Les hôpitaux de Gaza pris au piège des combats

  • Le Premier ministre israélien Benjamin Netanyahu a évoqué l'éventualité d'un accord potentiel pour libérer certains des quelque 240 otages enlevés par le Hamas qui contrôle la bande de Gaza
  • Quelque 1 200 personnes, surtout des civils, avaient été massacrées dans l'attaque du 7 octobre, inédite dans l'histoire d'Israël

JÉRUSALEM : Des milliers de personnes sont bloquées dimanche dans l'hôpital al-Chifa de Gaza où deux autres hôpitaux ont été forcés d'évacuer, avec des patients "dans les rues sans soins", affirment des responsables locaux, les combats faisant rage entre l'armée israélienne et le Hamas palestinien.

Au 37e jour de la guerre déclenchée le 7 octobre par une attaque sanglante du mouvement islamiste, le Premier ministre israélien Benjamin Netanyahu a évoqué l'éventualité d'un accord potentiel pour libérer certains des quelque 240 otages enlevés par le Hamas qui contrôle la bande de Gaza.

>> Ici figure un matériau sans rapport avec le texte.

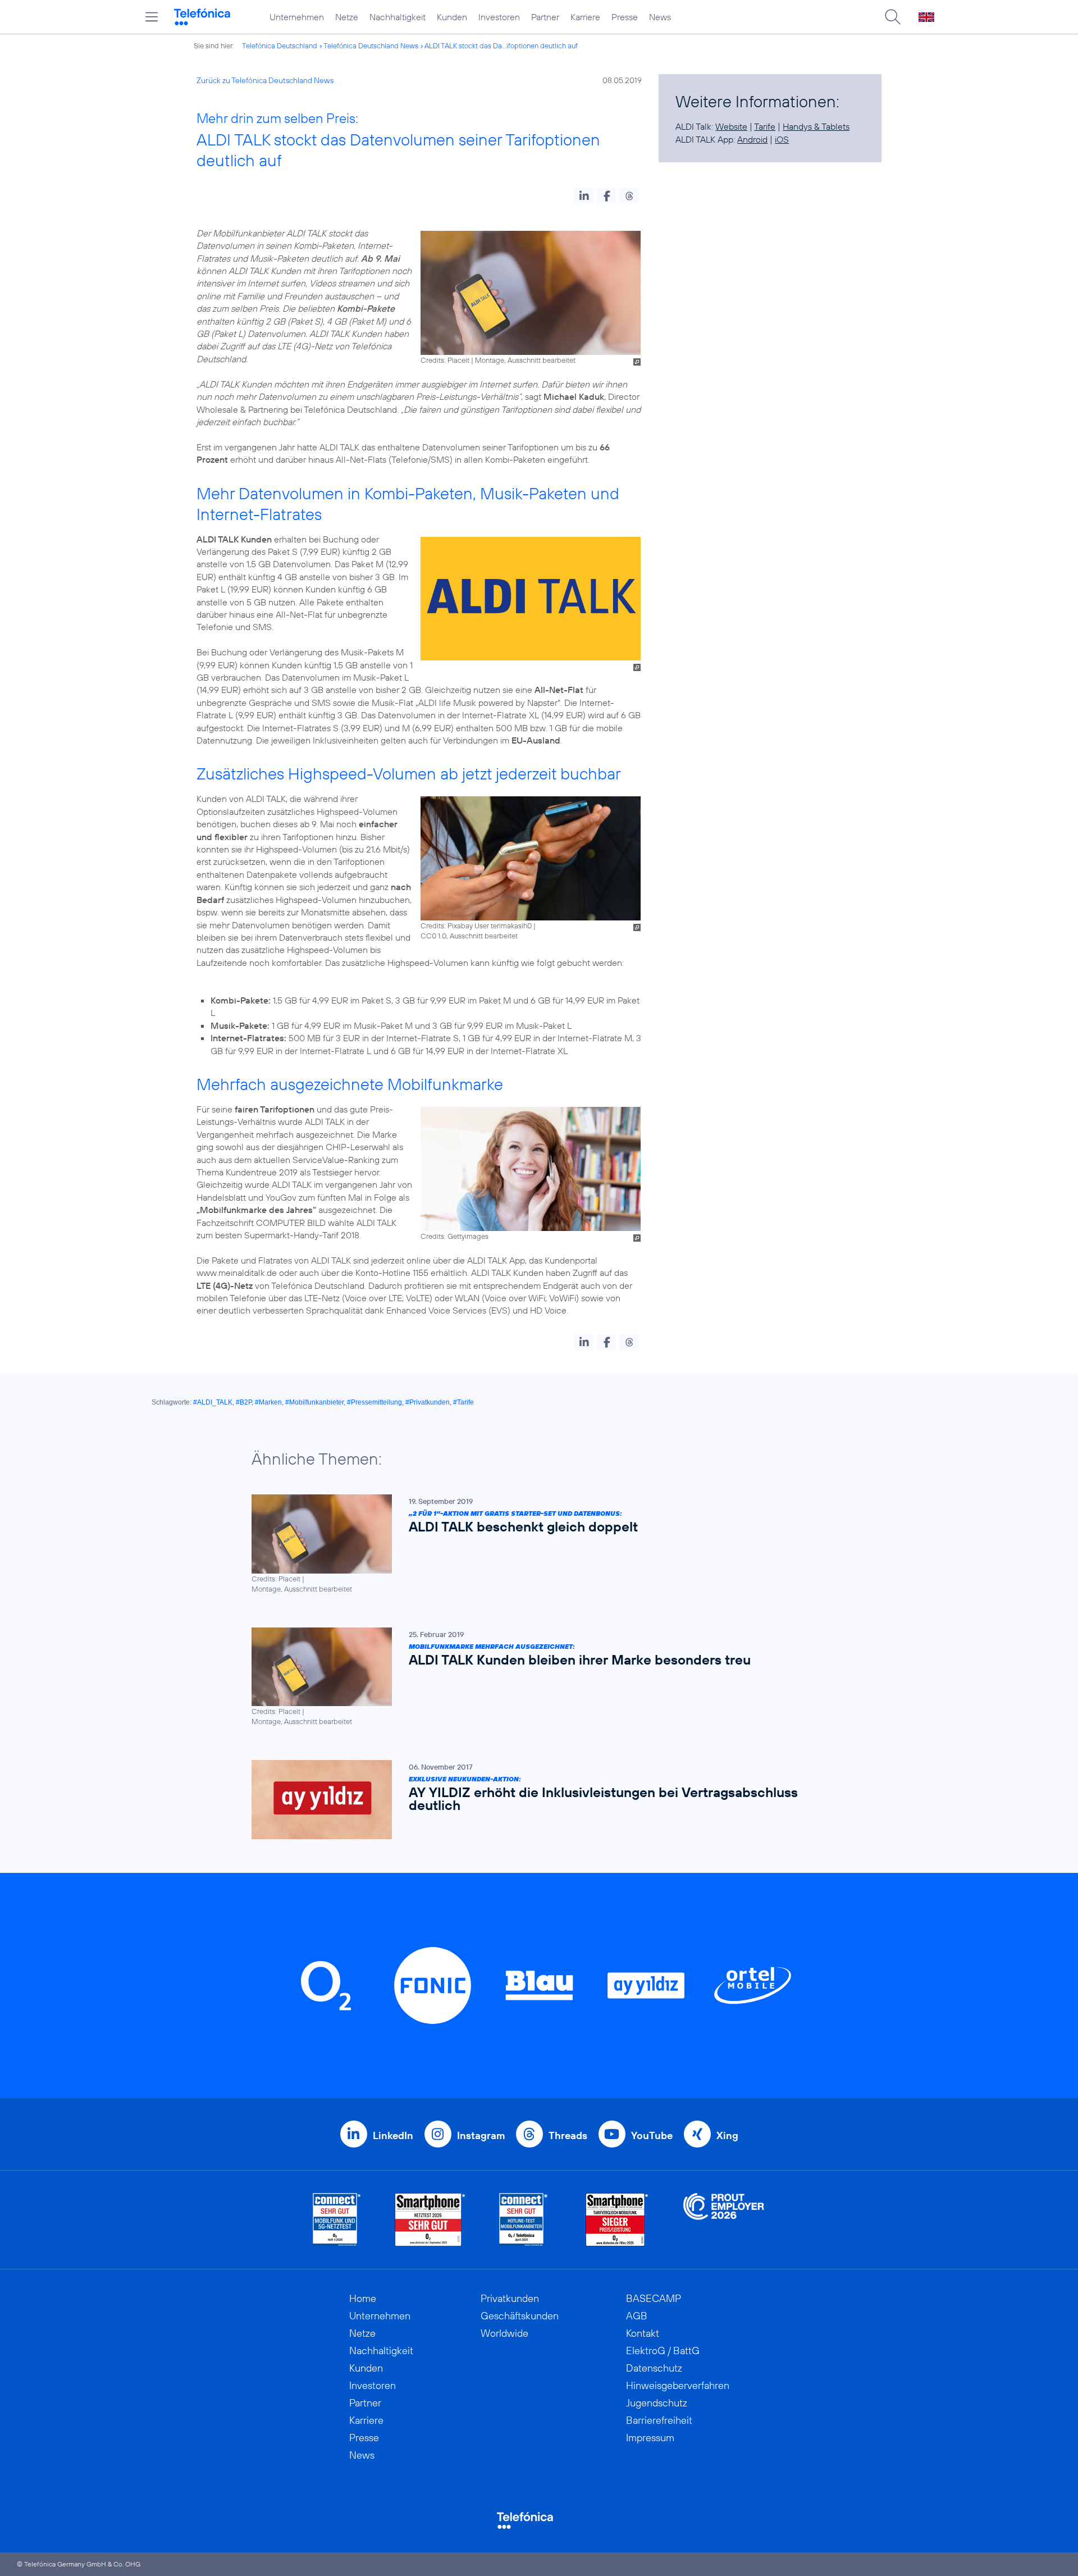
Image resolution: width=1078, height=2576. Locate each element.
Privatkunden (510, 2298)
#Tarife (463, 1402)
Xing (727, 2135)
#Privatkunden (427, 1402)
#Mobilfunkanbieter (314, 1402)
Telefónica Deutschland (279, 45)
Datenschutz (654, 2367)
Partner (545, 16)
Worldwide (504, 2333)
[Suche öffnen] (893, 17)
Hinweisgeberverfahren (677, 2385)
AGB (636, 2315)
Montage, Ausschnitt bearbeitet (525, 359)
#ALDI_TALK (212, 1402)
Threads (568, 2135)
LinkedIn (393, 2135)
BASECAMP (653, 2298)
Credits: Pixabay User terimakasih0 (476, 925)
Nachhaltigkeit (397, 16)
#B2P (244, 1402)
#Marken (268, 1402)
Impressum (650, 2437)
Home (362, 2298)
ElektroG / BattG (663, 2350)
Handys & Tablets (816, 126)
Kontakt (642, 2333)
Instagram (481, 2135)
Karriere (585, 16)
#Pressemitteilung (374, 1402)
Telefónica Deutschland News (370, 45)
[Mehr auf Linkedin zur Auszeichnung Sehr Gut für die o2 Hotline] (523, 2219)
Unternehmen (297, 16)
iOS (782, 139)
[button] (584, 196)
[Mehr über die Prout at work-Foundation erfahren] (723, 2219)
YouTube (652, 2135)
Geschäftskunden (520, 2315)
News (660, 16)
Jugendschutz (656, 2402)
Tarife (764, 126)
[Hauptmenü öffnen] (151, 17)
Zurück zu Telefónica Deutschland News (265, 80)
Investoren (499, 16)
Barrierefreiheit (659, 2420)
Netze (346, 16)
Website (731, 126)
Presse (624, 16)
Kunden (452, 16)
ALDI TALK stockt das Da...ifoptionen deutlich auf (501, 45)
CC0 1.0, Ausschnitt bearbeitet (469, 935)
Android (752, 139)
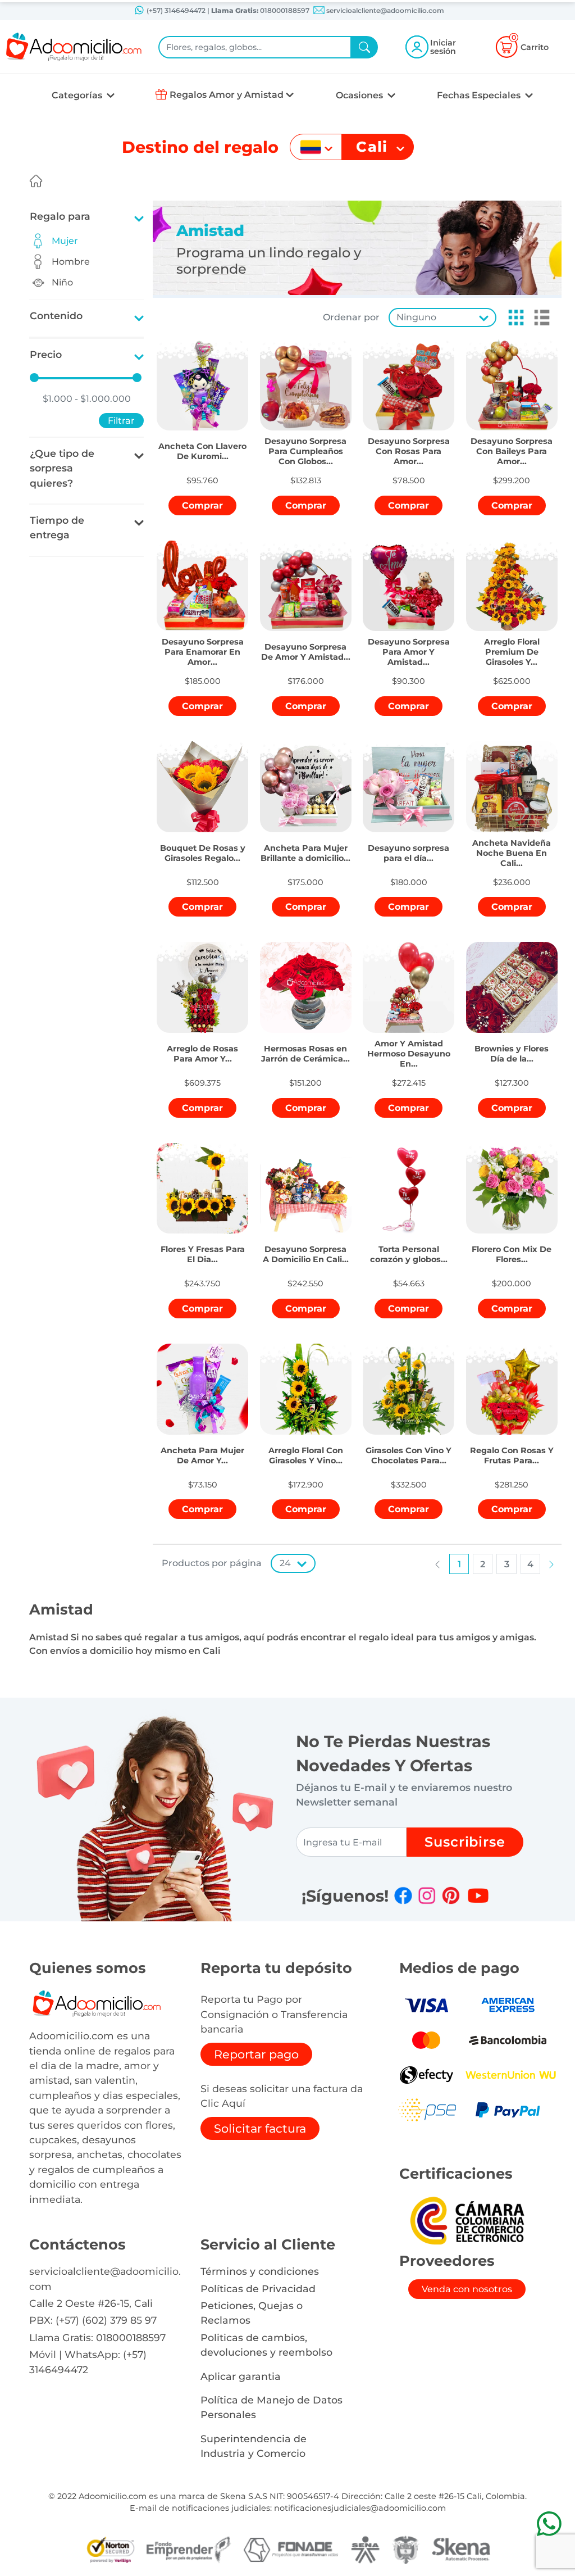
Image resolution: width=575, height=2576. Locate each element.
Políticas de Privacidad (258, 2288)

Israël a promis d'"anéantir" le mouvement palestinien, classé "organisation terroriste" par Israël, les Etats-Unis et l'Union européenne. Quelque 1 200 personnes, surtout des civils, avaient été massacrées dans l'attaque du 7 octobre, inédite dans l'histoire d'Israël.

Dans la bande de Gaza, les bombardements israéliens incessants ont tué depuis le 7 octobre 11 180 personnes, majoritairement des civils, incluant 4 609 enfants, selon le mouvement palestinien.

"Les chars (israéliens) assiègent complètement l'hôpital al-Chifa", a dit dimanche à l'AFP le vice-ministre de la Santé du gouvernement Hamas, Youssef Abou Rich.

Selon M. Abou Rich, Israël a "entièrement détruit le département des maladies cardiaques de l'hôpital al-Chifa. Il y a eu une nouvelle frappe sur le département de chirurgie et sur celui de chirurgie ambulatoire".

L'armée israélienne n'a pas réagi dans l'immédiat et l'AFP n'est pas en mesure de confirmer le bombardement mais au moins un témoin présent dans l'hôpital a confirmé des raids et des dégâts.

«Une morgue»

L'hôpital al-Chifa, le plus grand de la bande de Gaza, accueille "650 patients, une quarantaine d'enfants en couveuse, tous menacés de mort et 15 000 déplacés", selon M. Abou Rich.

"Il faut sauver les bébés prématurés", plaide dimanche le directeur des hôpitaux de la bande de Gaza, Mohammed Zaqout, alors que deux bébés à al-Chifa sont déjà morts, selon médecins et ONG.

L'armée israélienne avait démenti samedi avoir ciblé l'hôpital et indiqué qu'elle allait aider dimanche à l'évacuation de ces bébés prématurés en danger "vers un hôpital plus sûr".

M. Zaqout décrit "une situation catastrophique" à l'hôpital al-Chifa, où "personne ne peut y entrer ou en sortir".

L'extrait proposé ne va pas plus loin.